Letters to the Editor

Untitled Document We welcome letters. Please include your full name, address, and telephone number. We edit all letters. Send them to Letters, Illinois Times, P.O. Box 5256, Springfield, IL 62705; fax 217-753-3958; e-mail editor@illinoistimes.com.
PERVERSE AND UNBALANCED Nothing can stop me, not even Doug Bybee’s nonsense, from loyal readership of your publication, which I’ve been doing weekly for about the last 25 years. It doesn’t take much energy, I can report from experience, to periodically begin reading one of his meaningless, rambling screeds, realize nothing has changed, and move to one of many good features, commentary, or information sources elsewhere in Illinois Times. My question is, why do you persist in making us go through this ritual? This man is either deliberately perverse or arguably unbalanced. His writing doesn’t reflect well on the Illinois Times we’ve come to know and respect.

# # #

AIM OF THE EXERCISE – Retype the letters page word for word, starting with "Untitled Document We" and going on through "217-753-3958; e-mail editor@illinoistimes.com.". Work only from the letters page.

DATASET EXCERPT –
# # #

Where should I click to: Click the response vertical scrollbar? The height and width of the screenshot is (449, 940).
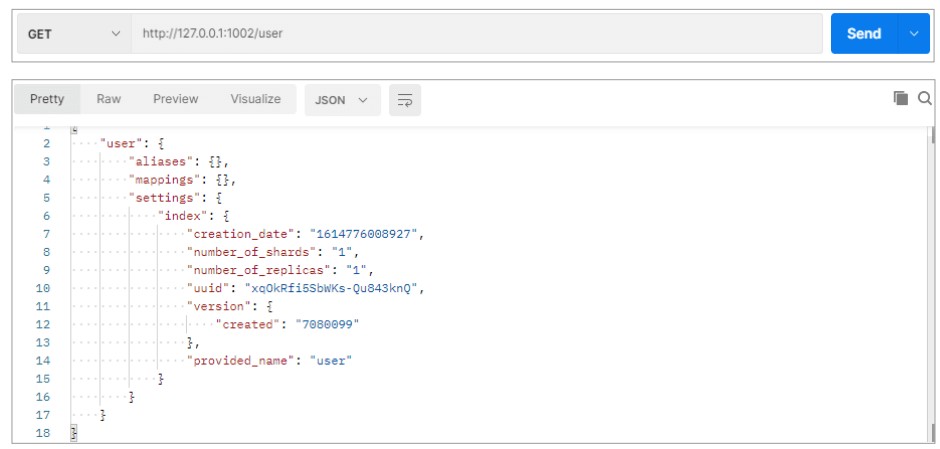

# # #

WORKED SOLUTION –
Untitled Document We welcome letters. Please include your full name, address, and telephone number. We edit all letters. Send them to Letters, Illinois Times, P.O. Box 5256, Springfield, IL 62705; fax 217-753-3958; e-mail editor@illinoistimes.com.